Snerling is well past level 300.

Players can sweeten the board with a few extras, like a coconut wheel that helps you to win by creating a "sugar rush". But in some cases players have to purchase that extra help.

"I'll spend a few dollars to get past a level or I'll buy some of the boosters or the extra tricks they give you to make the level easier," Fachaud said.

"Last night I almost pulled out the credit card because I had just one last ingredient to bring down and it was right there, and I just had one more candy underneath it before it fell through and I was like, should I," Sicard said.

"I purchased the extra five lives when I was down to one candy. I just needed one, just one, that's all and I was like, okay I know I can get it. It took me four of those five," Snerling said.

Players said it can add up. Receipts share by Sicard show in the past year, she has spent $97.50 on extra moves, lives and special candies.

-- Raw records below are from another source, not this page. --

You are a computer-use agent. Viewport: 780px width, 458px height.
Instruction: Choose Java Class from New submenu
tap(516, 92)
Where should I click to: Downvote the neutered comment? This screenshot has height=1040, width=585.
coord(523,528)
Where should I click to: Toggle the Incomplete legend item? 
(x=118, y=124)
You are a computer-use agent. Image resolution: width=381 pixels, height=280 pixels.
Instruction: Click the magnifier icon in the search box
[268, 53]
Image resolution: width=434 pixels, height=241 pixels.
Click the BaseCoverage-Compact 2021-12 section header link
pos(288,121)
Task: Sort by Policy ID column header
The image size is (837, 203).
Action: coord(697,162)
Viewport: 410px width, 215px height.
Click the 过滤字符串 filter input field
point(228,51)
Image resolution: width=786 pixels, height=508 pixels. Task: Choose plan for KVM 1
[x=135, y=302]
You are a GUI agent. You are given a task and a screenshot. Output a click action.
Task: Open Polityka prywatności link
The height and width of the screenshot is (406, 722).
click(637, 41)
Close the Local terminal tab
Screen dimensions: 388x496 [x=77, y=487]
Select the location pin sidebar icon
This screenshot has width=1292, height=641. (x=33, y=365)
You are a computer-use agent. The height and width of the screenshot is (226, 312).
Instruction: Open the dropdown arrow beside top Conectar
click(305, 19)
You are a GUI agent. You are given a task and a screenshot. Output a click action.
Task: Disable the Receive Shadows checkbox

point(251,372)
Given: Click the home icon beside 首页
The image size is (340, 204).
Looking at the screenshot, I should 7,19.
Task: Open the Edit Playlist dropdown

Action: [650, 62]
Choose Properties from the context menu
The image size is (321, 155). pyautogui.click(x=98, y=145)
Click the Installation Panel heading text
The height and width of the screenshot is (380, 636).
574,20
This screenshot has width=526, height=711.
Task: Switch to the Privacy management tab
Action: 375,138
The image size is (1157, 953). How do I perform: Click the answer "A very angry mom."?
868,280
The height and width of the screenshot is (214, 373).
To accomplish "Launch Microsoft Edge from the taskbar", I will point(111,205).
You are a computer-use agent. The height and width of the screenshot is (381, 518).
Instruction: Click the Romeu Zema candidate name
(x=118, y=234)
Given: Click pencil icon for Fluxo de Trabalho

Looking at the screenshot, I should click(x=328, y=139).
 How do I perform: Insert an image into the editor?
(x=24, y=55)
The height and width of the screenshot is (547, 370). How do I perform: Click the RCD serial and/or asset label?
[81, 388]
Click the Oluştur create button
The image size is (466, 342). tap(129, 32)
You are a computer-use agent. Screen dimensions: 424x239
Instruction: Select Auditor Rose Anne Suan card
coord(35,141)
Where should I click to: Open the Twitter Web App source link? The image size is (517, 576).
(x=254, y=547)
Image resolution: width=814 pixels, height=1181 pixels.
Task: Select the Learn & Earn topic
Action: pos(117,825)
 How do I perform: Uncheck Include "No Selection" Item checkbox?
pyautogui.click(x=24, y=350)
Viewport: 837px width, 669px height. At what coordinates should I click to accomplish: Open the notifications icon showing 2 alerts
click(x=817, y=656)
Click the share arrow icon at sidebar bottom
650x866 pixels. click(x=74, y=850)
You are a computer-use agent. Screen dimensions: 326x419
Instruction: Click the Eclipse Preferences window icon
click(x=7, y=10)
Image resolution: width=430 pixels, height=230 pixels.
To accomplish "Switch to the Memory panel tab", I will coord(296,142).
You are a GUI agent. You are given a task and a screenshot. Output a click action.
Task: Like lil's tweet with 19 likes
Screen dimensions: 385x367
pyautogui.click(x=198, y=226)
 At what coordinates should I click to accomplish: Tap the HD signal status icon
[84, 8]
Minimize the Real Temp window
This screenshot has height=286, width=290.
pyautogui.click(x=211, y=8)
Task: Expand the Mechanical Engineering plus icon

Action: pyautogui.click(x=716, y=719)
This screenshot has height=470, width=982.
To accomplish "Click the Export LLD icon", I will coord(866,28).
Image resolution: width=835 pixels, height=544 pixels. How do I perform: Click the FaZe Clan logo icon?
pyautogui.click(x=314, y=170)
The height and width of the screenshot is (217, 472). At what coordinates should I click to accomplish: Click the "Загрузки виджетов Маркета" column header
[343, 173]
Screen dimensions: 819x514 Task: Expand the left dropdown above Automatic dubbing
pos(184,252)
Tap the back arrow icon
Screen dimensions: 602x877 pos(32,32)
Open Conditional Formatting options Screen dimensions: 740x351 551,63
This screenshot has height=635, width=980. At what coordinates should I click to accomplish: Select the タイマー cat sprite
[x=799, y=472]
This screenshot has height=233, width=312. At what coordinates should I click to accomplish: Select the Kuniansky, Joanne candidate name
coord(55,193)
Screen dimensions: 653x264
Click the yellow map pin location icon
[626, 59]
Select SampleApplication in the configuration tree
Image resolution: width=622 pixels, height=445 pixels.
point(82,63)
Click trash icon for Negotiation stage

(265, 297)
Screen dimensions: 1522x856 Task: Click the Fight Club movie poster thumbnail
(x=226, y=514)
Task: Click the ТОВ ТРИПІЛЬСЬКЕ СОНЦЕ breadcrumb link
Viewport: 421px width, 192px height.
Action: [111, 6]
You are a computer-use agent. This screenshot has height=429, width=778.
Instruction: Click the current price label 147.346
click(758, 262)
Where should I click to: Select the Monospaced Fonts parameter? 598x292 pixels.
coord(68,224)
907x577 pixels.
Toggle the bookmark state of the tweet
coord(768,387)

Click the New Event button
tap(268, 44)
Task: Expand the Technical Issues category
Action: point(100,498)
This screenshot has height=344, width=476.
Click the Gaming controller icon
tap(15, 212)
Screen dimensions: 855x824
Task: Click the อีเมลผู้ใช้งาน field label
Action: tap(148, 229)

"I wouldn't be surprised if people had statements upwards of $100.00, $200.00 or more per month," said Bryan Gros, PhD.

Psychologist Dr. Bryan Gros said it is similar to using a credit card instead of cash.

"It's not like you're playing green at a cash register. You're clicking a button. You're not physically forking over the money," Gros said.

Candy Crush Saga is one of the top three most-downloaded smartphone apps.

More than 33 million people are fans on facebook.

After a few games in a row, players have to wait another 20 minutes to play again, unless they pay 99 cents for extra lives.

One way around that is to get friends on Facebook to give you free lives.

"I have posted on Facebook that if I'm giving out all these lives on facebook, and if I don't get one I'm not issuing another one until I see another life come to me," Snerling said.

Sicard admitted she has used multiple devices to keep playing.

"When I get through with the lives on the phone then I go to the Droid Thrive and play on that, and then I got to the desktop," Sicard said.

"They've hit a jackpot. It involves problem solving, and when you solve a problem you get noises. You get some lights, perhaps and sounds which is very reinforcing," Gros said.

Players who are stuck on a specific level can find help on Google by searching Candy Crush and the level they are on including videos and tips to help them through.

Dr. Gros said having those tools at ones fingertips makes it even easier for people to become addicted and, in this case, even have sugar withdrawals. But there is hope.

"Setting aside times of the day, one hour. This is my Candy Crush time," Gros suggested.

The ladies said, for them, it's just a harmless distraction.

"I have convinced myself that this game gives me good eye-hand coordination or something," Fachaud said.

"I'll continue playing until I get to the tool at the end," Snerling said.

"I want to succeed. I want to get through it," Sicard said.

Candy Crush players said they have gotten extra sweet treats just from playing the game on a desktop computer rather than smart phone or tablet. For example, Sicard said during the holidays the game offers a free "treat of the week" for players to use.

Gamers also warn, if someone sends you extra moves you must use them on a desktop computer. The extra moves are not accepted on any smart device. If you attempt to use them there, they will disappear.

Some players admitted they have gone into their smart phone settings and reset the time to trick the game into thinking it's time to reload the number of lives left in the game.